INSTRUCTIONS TO FOLLOW:
In the listing below, which lines contain the string "will"? Copy them all.

[Opening DATA LISTING section]

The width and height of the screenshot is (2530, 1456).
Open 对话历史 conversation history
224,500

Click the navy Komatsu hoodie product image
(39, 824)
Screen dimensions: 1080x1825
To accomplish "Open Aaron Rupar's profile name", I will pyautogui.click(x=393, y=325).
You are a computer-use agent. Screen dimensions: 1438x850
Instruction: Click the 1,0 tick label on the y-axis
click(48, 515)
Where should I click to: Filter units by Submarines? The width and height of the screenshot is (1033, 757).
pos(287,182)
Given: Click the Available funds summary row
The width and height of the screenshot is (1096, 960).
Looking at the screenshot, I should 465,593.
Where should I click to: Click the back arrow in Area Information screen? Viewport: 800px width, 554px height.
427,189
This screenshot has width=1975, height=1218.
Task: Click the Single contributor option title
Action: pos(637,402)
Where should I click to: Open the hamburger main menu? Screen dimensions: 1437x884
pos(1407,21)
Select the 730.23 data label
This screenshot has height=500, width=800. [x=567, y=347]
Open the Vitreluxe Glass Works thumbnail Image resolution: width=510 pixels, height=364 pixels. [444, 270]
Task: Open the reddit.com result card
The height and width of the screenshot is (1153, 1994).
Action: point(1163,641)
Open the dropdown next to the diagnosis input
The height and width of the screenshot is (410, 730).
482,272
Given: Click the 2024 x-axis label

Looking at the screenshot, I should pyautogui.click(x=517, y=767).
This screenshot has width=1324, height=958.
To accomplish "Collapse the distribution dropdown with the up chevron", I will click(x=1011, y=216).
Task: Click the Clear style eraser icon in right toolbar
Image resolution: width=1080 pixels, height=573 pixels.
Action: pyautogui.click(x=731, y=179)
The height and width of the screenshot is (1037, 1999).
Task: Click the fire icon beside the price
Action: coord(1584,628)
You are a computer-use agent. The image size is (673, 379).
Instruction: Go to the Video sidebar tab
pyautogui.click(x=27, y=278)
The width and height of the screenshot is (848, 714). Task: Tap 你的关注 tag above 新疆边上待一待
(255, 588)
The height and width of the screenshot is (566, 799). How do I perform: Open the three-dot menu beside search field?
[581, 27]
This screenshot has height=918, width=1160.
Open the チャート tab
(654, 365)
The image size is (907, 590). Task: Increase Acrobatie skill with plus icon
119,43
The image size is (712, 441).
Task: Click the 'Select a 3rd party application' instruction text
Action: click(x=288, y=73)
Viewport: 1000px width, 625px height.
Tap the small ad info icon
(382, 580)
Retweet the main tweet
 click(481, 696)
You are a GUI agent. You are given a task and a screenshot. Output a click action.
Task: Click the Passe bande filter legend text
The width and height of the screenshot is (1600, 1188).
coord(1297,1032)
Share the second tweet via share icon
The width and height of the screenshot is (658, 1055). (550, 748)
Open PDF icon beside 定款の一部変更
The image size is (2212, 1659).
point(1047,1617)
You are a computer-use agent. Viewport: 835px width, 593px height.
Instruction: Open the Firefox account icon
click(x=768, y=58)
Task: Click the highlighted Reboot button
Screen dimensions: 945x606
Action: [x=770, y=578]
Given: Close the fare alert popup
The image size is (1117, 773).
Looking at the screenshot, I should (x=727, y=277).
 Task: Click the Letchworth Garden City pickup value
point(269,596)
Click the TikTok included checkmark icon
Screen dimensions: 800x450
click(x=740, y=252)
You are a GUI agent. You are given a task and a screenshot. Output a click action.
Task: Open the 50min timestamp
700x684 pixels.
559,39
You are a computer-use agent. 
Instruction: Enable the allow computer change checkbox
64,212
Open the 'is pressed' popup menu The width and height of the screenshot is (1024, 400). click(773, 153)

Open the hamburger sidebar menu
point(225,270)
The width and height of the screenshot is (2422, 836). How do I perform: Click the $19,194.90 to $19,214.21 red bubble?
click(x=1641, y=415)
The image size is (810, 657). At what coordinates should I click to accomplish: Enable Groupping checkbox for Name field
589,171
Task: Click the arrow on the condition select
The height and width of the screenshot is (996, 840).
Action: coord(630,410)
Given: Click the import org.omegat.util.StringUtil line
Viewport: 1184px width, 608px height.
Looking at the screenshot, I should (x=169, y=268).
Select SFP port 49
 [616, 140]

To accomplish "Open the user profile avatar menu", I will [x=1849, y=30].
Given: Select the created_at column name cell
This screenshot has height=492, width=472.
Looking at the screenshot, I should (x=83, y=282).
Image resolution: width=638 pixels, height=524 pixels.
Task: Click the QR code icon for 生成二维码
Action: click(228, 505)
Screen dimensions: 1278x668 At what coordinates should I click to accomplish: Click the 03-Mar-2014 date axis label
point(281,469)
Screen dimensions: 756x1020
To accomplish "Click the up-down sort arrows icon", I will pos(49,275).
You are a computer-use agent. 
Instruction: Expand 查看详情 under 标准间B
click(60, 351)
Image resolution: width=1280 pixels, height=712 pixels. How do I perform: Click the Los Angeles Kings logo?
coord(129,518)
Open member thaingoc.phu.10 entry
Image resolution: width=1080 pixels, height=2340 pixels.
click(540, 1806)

[Closing DATA LISTING section]

FINAL ANSWER:
To accomplish "Open Aaron Rupar's profile name", I will pyautogui.click(x=393, y=325).
To accomplish "Collapse the distribution dropdown with the up chevron", I will click(x=1011, y=216).
To accomplish "Open the user profile avatar menu", I will [x=1849, y=30].
To accomplish "Click the up-down sort arrows icon", I will pos(49,275).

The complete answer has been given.